C’est considérable, alors que seulement 18 % des hôtels français sont sous contrôle des chaînes intégrées, soit près de 3.200 adresses. Cela reste toutefois peu, comparé aux États-Unis où les choses sont inversées avec plus de 7 hôtels sur 10 qui sont affiliés à un réseau intégré.
LE REVERS DE LA MÉDAILLE
Aujourd’hui, le public habitué à voyager et accoutumé à l’hôtellerie, trouve que les hôtels sont devenus trop standardisés, trop uniformisés, sans surprise, se ressemblant tous les uns les autres… même si une modernisation de l’offre s’est plus ou moins faite, mais encore une fois avec retard par rapport à l’habitat.
Bref, les hôtels sont jugés de moins en moins surprenants parce que bénéficiant de moins d’innovation que par le passé quand séjourner à l’hôtel était une fête pour la plupart des gens. Aujourd’hui, les voyageurs sont blasés.
Les concepteurs hôteliers de maintenant cherchent à distinguer leurs créations par le décor « lifestyle » ou plus ou moins « comme chez soi » à l’exemple des boutique-hôtels, par l’entrée massive de la technologie (TV multi-chaînes et à services en ligne, Wifi, domotique, biométrie, applications sur smartphone, etc.), par la re-gadgétisation surprenante via l’offre d’accessoires que les gens n’ont pas chez eux, mais aussi — surtout dans le haut de gamme — par le retour de l’art et de la culture dans les hôtels.
Parallèlement, il existe aussi la tentation d’employer moins de personnel et de demander aux clients de faire plus de travail dans ce dessein (bornes de check-in et check-out, applis avec code d’accès direct à la chambre, self-service…), avec le risque que l’hôtel devienne moins un lieu de vie alors que cela fait en principe partie de sa spécificité.
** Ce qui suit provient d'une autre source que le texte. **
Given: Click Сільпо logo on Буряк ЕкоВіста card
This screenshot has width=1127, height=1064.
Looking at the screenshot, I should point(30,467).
Il est clair que si l’on assiste davantage à la recherche de l’innovation en hôtellerie, on y parvient de nouveau. Mais avec le risque du tout et du n’importe quoi juste pour faire parler de soi et marquer médiatiquement les esprits, en s’éloignant des fondamentaux d’un hôtel de qualité. Il faut se méfier des « casseurs de codes » de l’hôtellerie… En somme avec ce que recherche la clientèle : de l’authentique, un équipement pratique et moins de tape-à-l’œil, qui lasse.